Make sure the plants you dig are far enough away from the road so as not to have absorbed toxins from local traffic.

A small shovel or knife should be worked around the base of the plant and once you feel the plant loosen, you should be able to pull the root with no problem. If dandelions are young the roots will be quite small and you may have to hunt for a few to get the amount you need.


The easiest and fastest method of drying is in the oven. I pre-heat to 300 degrees while washing the plant material and separating from the leaves. Lay everything flat on a baking pan, lower the temp to right below 200 and check and turn every few minutes.

If drying the leaves, they should be crackling to the touch when dry. Check the bottom parts of the leaves before taking from the oven as they take longer than any other part of the leaf. Drying the roots takes a bit longer and when done, you should be able to snap the root apart. If it still bends instead of snapping apart, there is still some moisture.

To air dry, hang in a cool, dark place and check it every couple days. For roots, it may take up to four weeks to dry.


There are few cautions against dandelion. Drug interactions include cautions for those who take lithium, other diuretics or hypoglycemics.

Though dandelion is extremely safe, remember to use in moderation. The carrot is also extremely safe but one man, Basil Brown, overdosed on carrot juice in 1974 after consuming ten gallons of the juice in ten days.

Using Dandelion

Though useful, the plant is very bitter to the taste.  To make it more palatable, I use sweetner and lemon with the plant or add to other tea mixtures.

The coffee can be made with the dried root of the plant by grating and using as a substitute or adding to other coffee. I use four tablespoons for a twelve-cup pot, but you may want to experiment a little and vary that for your own taste.

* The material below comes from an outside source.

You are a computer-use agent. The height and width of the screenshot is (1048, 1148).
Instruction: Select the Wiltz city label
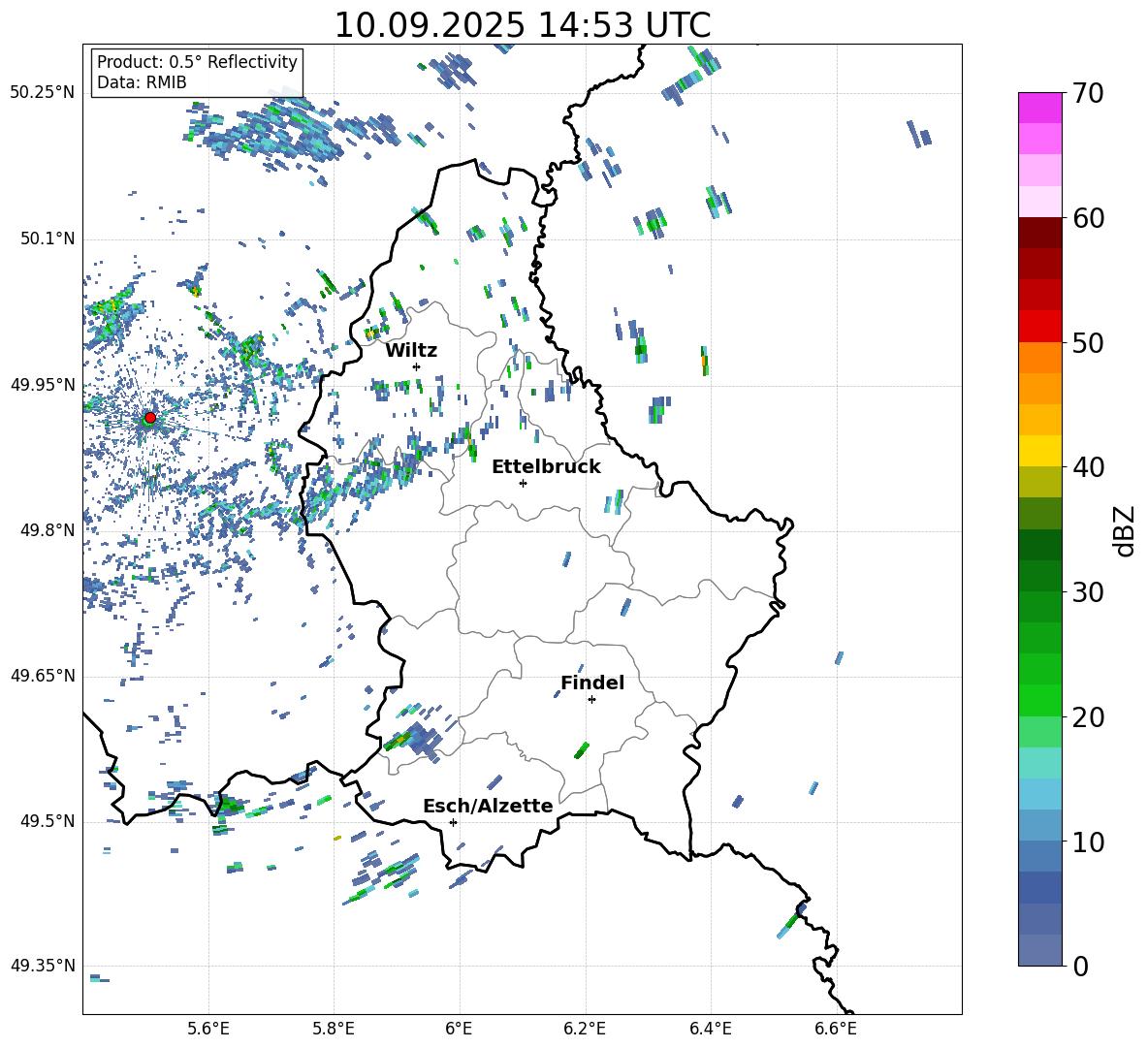pyautogui.click(x=411, y=350)
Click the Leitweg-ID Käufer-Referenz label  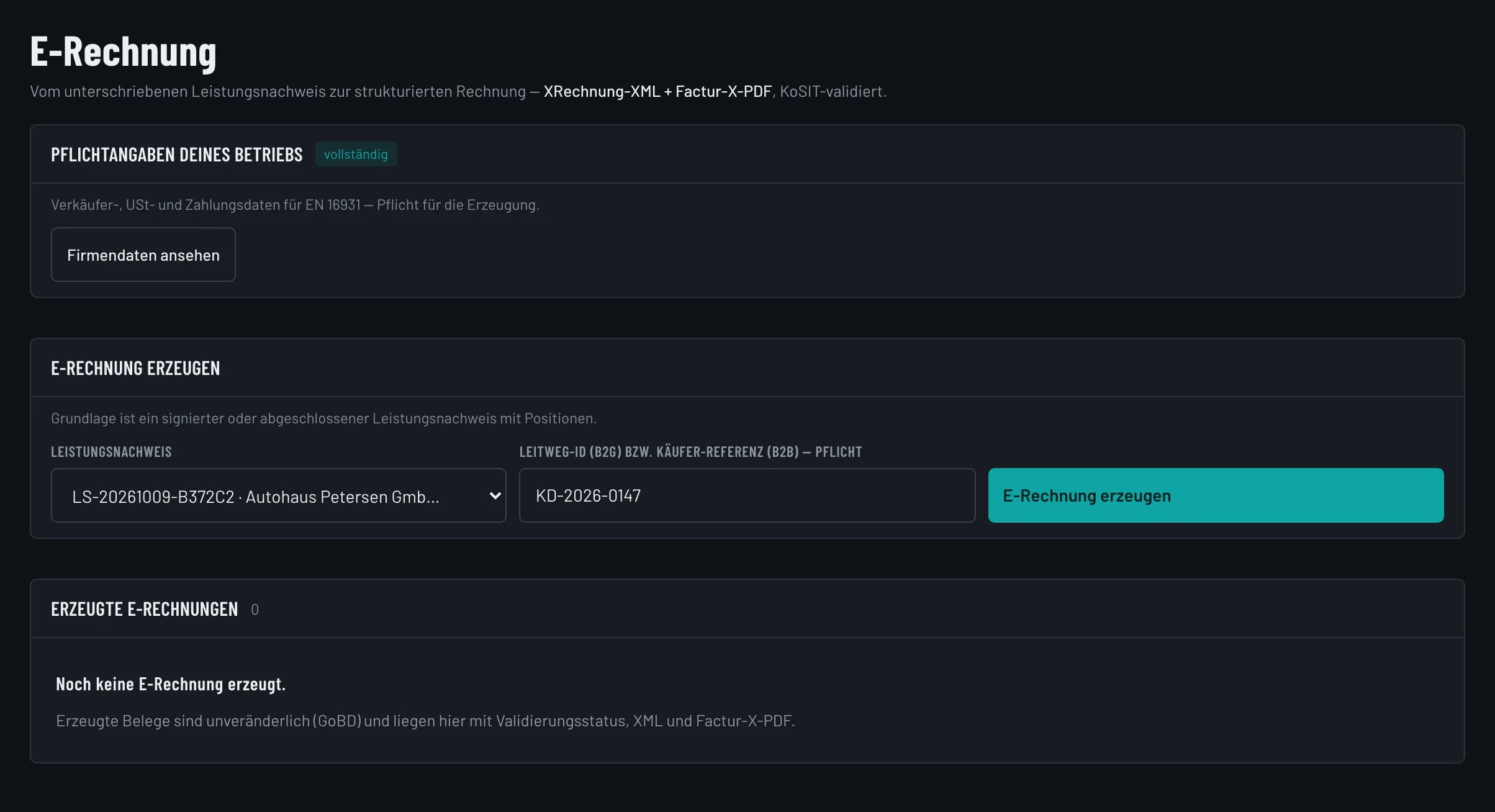click(x=690, y=452)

The tea can be made from any part of the dandelion. I use the leaves and flowers in an infusion/tea. The leaves seep for a bit longer than the flowers. Generally, I seep the leaves approx. 6 minutes and the fresh or dried flowers 4-5 mins. Sweeten and add lemon or honey to taste.

Dandelion salad
Wash greens and flowers thoroughly and add to other greens, radishes and other favorite salad veggies. Toss with olive oil and vinegar.